▶ _What to produce_
From the records below, please repeat exactly the line that has "Instruction: Select the Desktop", the line that has "This screenshot has height=253, width=300.", and every line between them, and nothing else.

-- Supplied information follows --

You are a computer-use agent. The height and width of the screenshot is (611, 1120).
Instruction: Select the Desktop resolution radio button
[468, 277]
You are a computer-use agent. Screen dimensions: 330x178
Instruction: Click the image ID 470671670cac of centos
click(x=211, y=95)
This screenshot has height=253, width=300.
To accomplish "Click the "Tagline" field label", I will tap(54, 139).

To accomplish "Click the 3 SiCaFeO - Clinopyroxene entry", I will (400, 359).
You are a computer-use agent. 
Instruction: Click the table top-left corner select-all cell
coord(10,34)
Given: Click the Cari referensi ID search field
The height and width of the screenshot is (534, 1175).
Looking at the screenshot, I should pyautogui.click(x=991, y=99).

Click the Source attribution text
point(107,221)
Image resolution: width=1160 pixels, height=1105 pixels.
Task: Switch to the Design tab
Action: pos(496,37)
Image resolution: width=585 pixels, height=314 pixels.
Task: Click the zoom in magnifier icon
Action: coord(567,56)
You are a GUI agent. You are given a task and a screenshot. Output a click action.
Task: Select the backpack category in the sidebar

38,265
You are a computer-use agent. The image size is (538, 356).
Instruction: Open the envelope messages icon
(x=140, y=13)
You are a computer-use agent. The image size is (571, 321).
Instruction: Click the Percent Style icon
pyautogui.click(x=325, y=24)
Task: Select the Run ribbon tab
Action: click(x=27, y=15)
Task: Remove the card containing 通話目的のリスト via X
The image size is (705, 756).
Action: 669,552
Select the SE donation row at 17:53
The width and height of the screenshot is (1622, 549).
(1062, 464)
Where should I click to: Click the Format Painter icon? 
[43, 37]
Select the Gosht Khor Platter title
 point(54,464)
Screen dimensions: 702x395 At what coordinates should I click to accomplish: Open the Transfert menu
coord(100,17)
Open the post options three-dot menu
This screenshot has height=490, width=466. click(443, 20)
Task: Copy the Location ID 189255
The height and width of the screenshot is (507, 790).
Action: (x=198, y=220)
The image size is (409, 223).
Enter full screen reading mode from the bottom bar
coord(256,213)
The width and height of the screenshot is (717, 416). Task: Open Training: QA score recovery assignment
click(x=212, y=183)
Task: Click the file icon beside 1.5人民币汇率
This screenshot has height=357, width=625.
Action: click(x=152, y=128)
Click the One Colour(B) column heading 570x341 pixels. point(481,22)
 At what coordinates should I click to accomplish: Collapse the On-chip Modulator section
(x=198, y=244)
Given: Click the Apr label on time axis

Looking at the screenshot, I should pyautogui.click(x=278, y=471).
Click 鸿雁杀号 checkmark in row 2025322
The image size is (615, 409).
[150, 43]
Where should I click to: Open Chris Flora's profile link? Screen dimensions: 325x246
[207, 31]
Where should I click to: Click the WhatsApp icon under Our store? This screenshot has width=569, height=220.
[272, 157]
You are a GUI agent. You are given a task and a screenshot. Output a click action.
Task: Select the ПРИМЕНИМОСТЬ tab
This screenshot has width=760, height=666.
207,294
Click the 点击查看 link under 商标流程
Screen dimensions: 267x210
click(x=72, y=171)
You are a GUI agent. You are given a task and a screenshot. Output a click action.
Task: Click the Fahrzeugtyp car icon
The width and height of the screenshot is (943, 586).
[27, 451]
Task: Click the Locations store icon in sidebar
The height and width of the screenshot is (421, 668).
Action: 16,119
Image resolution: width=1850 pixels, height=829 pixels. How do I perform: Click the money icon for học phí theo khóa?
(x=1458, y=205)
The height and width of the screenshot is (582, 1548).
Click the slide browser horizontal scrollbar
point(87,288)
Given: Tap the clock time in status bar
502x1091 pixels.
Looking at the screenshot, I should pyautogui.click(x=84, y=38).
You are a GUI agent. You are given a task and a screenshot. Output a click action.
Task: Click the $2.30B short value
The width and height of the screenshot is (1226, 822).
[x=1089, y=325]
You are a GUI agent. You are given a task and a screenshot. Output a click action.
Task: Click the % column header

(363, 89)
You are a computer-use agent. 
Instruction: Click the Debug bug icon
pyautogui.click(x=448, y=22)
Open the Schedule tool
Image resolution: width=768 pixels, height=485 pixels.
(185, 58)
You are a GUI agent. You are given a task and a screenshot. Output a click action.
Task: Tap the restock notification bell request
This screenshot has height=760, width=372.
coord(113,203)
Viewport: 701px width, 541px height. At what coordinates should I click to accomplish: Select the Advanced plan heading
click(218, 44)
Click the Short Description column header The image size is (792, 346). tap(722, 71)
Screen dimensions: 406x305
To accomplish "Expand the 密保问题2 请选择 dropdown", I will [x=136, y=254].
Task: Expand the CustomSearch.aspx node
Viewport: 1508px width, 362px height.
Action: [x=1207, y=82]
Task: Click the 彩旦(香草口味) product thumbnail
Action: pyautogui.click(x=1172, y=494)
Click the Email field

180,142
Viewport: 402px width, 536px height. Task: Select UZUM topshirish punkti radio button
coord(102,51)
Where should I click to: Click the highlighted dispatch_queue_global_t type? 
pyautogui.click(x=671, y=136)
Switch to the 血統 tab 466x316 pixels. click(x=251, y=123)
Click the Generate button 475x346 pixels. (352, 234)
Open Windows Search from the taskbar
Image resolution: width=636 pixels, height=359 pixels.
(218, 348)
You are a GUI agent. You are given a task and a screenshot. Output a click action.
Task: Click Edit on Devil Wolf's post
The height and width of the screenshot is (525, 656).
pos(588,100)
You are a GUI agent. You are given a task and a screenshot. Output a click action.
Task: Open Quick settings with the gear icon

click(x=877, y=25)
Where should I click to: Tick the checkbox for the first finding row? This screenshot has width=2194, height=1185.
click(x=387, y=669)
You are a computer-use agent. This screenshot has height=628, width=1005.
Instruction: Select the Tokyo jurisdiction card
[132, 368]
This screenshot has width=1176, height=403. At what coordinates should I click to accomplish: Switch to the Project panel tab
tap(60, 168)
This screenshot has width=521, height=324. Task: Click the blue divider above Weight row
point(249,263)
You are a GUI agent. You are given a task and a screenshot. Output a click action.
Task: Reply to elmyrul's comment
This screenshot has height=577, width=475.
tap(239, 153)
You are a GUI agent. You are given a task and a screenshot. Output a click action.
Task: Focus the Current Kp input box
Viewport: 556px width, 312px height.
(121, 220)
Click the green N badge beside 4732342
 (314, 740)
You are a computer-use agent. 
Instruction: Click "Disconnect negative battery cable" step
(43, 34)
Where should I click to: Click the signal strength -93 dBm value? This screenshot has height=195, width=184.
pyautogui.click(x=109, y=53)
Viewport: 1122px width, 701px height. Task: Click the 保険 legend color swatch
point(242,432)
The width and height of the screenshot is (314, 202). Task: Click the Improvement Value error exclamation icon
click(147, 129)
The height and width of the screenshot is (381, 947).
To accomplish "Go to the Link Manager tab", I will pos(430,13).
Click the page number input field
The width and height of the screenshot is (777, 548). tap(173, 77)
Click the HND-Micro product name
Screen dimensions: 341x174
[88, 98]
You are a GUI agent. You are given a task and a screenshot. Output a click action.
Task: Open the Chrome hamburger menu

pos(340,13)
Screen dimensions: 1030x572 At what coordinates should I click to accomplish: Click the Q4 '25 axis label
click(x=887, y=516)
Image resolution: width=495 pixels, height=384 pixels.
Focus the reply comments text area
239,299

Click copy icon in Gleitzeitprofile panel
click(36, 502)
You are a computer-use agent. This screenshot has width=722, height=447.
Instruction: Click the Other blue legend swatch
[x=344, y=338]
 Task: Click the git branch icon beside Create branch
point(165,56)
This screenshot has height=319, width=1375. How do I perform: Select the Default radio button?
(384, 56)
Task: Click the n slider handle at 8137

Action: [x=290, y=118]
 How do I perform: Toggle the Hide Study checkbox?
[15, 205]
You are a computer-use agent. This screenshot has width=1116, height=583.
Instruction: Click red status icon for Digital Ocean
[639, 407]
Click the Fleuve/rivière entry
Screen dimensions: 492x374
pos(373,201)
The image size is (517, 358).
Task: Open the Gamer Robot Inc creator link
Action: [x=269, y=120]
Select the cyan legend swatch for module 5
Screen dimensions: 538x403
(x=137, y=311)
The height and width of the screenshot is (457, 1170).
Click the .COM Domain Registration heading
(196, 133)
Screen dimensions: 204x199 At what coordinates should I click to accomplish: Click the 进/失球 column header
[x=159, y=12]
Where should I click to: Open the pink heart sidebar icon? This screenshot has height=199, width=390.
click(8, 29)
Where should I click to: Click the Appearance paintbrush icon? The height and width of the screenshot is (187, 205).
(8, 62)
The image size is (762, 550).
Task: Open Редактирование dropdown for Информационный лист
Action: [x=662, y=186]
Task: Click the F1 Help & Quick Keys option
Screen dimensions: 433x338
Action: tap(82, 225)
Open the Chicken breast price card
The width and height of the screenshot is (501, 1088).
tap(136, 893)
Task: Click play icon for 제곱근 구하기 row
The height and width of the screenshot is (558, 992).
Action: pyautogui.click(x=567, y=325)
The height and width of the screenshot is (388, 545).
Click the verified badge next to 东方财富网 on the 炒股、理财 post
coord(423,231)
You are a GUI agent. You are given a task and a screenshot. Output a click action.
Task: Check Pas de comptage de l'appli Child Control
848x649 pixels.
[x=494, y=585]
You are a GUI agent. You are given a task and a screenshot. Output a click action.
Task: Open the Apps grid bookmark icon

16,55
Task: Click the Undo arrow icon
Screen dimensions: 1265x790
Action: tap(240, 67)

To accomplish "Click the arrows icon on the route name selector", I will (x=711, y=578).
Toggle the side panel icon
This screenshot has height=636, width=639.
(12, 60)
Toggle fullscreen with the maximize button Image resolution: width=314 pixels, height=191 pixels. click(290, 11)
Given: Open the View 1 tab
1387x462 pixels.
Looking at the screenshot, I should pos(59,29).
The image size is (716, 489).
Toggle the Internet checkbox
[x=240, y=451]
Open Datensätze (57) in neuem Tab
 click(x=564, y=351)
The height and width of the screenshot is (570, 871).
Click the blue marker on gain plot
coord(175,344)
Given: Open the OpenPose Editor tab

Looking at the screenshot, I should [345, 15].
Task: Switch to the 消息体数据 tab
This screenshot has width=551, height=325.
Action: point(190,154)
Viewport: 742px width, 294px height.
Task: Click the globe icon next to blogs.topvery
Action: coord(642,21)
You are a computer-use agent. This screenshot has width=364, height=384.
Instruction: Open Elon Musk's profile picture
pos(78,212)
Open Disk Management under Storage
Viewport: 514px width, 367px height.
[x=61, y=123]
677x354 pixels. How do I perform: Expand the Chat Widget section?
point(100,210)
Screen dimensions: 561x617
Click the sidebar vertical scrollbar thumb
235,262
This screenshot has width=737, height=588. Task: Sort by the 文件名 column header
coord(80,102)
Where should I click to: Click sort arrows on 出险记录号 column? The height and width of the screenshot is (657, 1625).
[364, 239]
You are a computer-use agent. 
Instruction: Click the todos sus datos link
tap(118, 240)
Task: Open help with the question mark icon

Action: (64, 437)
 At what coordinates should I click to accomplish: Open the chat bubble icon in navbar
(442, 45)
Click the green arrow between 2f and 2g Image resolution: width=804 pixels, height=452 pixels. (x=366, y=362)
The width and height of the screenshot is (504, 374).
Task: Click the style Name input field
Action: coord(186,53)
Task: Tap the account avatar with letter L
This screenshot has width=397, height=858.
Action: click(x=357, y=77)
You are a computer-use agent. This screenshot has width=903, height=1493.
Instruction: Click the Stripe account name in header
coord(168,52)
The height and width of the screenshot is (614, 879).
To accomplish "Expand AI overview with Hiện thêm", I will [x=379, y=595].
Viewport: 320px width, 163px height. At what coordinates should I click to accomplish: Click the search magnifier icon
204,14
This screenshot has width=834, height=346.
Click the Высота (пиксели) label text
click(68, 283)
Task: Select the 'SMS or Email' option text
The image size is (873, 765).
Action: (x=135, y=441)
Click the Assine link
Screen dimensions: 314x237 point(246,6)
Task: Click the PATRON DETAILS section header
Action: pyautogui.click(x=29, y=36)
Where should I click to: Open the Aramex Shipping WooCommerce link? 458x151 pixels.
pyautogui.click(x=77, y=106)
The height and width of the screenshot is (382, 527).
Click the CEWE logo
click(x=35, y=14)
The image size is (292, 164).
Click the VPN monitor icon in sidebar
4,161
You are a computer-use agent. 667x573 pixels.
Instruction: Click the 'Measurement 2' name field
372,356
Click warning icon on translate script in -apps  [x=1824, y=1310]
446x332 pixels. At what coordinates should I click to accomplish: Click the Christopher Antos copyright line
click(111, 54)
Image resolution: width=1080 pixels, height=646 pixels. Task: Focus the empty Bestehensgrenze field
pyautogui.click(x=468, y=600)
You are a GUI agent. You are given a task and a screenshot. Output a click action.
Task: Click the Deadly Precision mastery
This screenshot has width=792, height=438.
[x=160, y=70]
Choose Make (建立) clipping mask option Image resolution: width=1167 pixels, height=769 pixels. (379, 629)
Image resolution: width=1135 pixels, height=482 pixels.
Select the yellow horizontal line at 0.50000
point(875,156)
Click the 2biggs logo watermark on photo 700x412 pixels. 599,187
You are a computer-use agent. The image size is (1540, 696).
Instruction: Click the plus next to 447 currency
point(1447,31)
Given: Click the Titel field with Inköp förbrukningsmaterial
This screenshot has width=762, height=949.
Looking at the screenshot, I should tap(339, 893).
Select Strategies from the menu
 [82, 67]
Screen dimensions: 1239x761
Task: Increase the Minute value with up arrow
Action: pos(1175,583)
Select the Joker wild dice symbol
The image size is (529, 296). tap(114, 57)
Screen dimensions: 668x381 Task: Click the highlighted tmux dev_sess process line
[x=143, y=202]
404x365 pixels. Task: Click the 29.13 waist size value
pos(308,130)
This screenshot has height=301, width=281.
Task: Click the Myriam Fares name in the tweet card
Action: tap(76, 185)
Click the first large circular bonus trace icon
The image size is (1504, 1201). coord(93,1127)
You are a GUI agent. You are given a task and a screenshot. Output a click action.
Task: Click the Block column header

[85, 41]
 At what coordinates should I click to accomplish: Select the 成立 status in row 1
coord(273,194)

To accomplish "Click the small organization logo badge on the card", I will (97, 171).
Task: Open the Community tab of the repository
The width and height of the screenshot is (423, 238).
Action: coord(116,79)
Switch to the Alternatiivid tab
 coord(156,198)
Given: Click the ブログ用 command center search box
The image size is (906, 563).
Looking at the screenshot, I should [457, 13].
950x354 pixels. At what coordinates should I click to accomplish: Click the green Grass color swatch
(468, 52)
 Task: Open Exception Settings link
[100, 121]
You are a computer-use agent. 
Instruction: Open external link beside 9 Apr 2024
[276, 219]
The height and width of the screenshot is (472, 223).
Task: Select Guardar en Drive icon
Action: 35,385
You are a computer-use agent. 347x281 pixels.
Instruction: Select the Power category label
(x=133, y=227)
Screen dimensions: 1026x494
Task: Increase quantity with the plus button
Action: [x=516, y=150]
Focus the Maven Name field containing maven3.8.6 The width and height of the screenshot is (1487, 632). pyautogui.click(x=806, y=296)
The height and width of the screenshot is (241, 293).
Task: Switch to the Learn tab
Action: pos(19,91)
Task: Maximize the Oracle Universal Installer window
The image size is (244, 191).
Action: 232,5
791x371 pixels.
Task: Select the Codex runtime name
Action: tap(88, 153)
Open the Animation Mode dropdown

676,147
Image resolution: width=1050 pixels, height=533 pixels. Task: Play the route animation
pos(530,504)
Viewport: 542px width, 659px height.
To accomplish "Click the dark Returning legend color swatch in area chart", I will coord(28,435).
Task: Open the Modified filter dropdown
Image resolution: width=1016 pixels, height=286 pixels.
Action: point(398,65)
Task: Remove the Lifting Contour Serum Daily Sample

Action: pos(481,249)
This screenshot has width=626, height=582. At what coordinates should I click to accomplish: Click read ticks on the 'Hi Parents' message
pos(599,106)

-- Supplied information concluded --

▶ _Solution to this problem_
Instruction: Select the Desktop resolution radio button
[468, 277]
You are a computer-use agent. Screen dimensions: 330x178
Instruction: Click the image ID 470671670cac of centos
click(x=211, y=95)
This screenshot has height=253, width=300.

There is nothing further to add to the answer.